>> begin
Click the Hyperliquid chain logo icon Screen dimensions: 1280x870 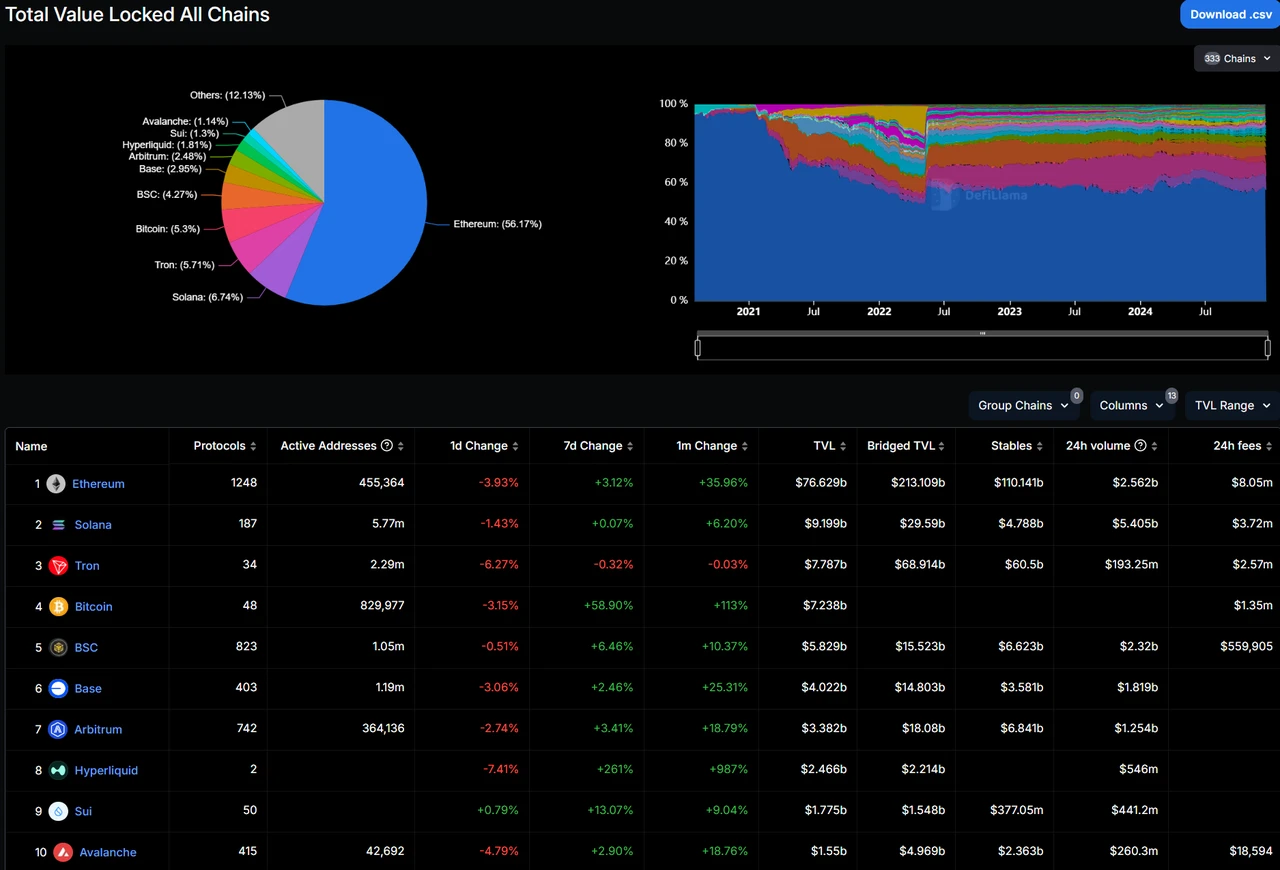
>> end
>> begin
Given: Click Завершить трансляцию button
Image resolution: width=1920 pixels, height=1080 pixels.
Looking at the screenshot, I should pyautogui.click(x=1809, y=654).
>> end
>> begin
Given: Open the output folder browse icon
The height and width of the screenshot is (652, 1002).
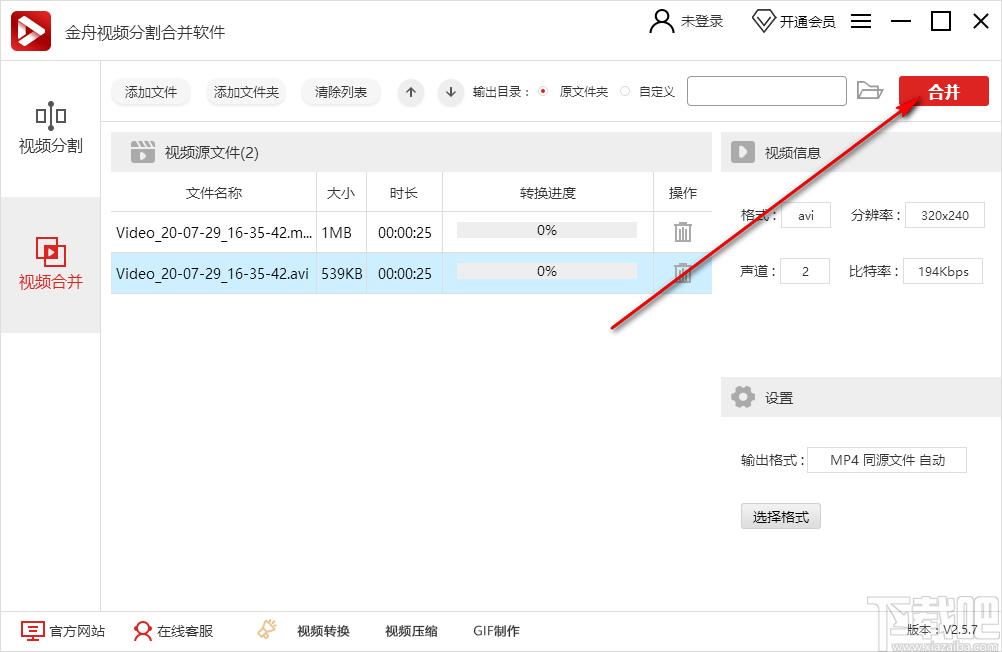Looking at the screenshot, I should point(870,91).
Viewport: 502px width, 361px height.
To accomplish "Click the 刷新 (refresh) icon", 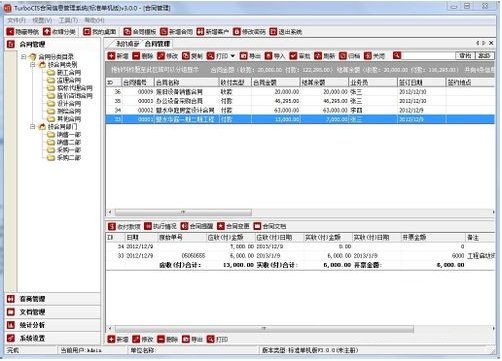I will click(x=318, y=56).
>> end
**SHORT EXERCISE**
Rewrite the part that opens with the line containing "Given: Click Завершить трансляцию button" and closes with the line containing "should pyautogui.click(x=1809, y=654).", putting "control" in place of "button" and leaving everything else unchanged.

**RESPONSE**
Given: Click Завершить трансляцию control
Image resolution: width=1920 pixels, height=1080 pixels.
Looking at the screenshot, I should pyautogui.click(x=1809, y=654).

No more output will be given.